Linhagem no módulo de transformação | Módulo de Linhagem | Documentação Dadosfera

Entenda como a Dadosfera representa a linhagem dos jobs de transformação no módulo de transformação.

Linhagem no módulo de transformação

Esta página descreve a linhagem observada nos jobs de transformação executados no módulo de transformação.

Visão mais completa da linhagem nas transformações

Identidade da linhagem

No módulo de transformação, a identidade de um dataset segue o padrão do OpenLineage: o par formado por namespace e nome.
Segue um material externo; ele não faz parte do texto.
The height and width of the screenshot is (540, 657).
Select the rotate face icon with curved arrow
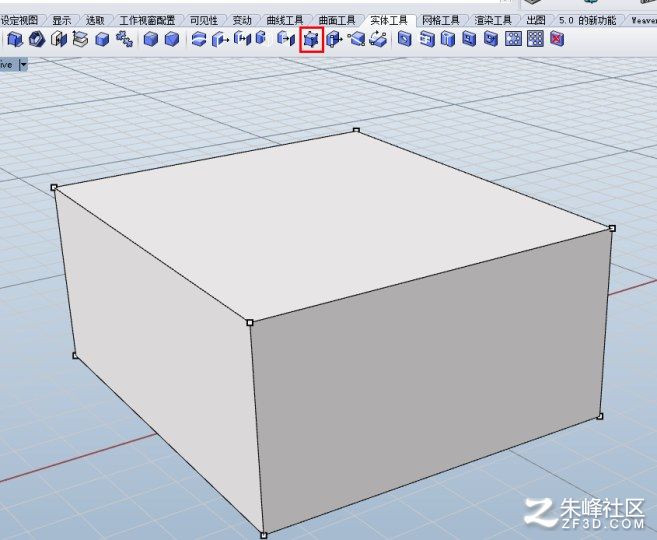click(378, 39)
Isso significa que dois jobs só compartilham o mesmo dataset se estiverem no mesmo namespace e apontarem para o mesmo nome.

Por isso, a documentação e os testes tratam o namespace compartilhado como a configuração correta para ligar produtores e consumidores de um mesmo ativo.

Linhagem entre jobs

A base do módulo de transformação é a ligação entre um job que escreve um dataset e outro job que lê esse mesmo dataset.

Os cenários cobrem dois comportamentos importantes:

  • quando writer e reader compartilham o mesmo namespace, a grafo de linhagem fica conectada;
  • quando cada job usa um namespace diferente, o dataset passa a ser distinto e o grafo fica isolado.

Isso é o que garante que a plataforma saiba seguir um ativo da origem até o consumo downstream.

Linhagem por coluna

O runner também valida linhagem em nível de coluna para transformações SQL e tabelas derivadas.

Os cenários cobertos mostram:

  • CTAS com renomeação de colunas;
  • expressões derivadas, como multiplicação de colunas para calcular métricas;
  • joins com resolução correta de alias;
  • rastreamento das colunas de saída até as colunas de entrada reais.

Na prática, isso permite entender não apenas qual tabela foi gerada, mas também quais campos alimentaram cada campo de saída.

Arquivos, pandas e chamadas externas

A linhagem de transformação também registra o uso de arquivos locais e chamadas HTTP:

  • arquivos lidos ou escritos por open() e bibliotecas como Pandas entram como datasets;
  • arquivos de configuração e artefatos não-dados podem ser filtrados para não poluir a grafo;
  • chamadas GET, HEAD e OPTIONS entram como entradas;
  • chamadas de escrita, como POST, entram como saídas.

Esse comportamento é importante para que fluxos híbridos, que combinam arquivo, rede e banco, continuem rastreáveis.

Snowflake e Snowpark

Os cenários de Snowflake validam a construção da faceta de linhagem por coluna a partir de SQL realista, incluindo:

  • CTAS;
  • resolução de alias em joins;
  • normalização de identificadores no dialeto Snowflake.

Já o cenário de Snowpark valida a emissão de dataset e da faceta de schema. O teste de linhagem por coluna ainda está marcado como expectativa futura, o que deixa visível um gap conhecido no instrumentador.

O que a documentação garante hoje

Hoje a documentação deste módulo descreve com clareza que as transformações no módulo de transformação cobrem:

  • conexão entre jobs por dataset compartilhado;
  • isolamento por namespace quando necessário;
  • linhagem de colunas para transformações SQL suportadas;
  • rastreamento de arquivo, Pandas e HTTP;
  • emissão de schema em Snowpark;
  • identificação explícita dos pontos em que a coluna ainda não está totalmente instrumentada.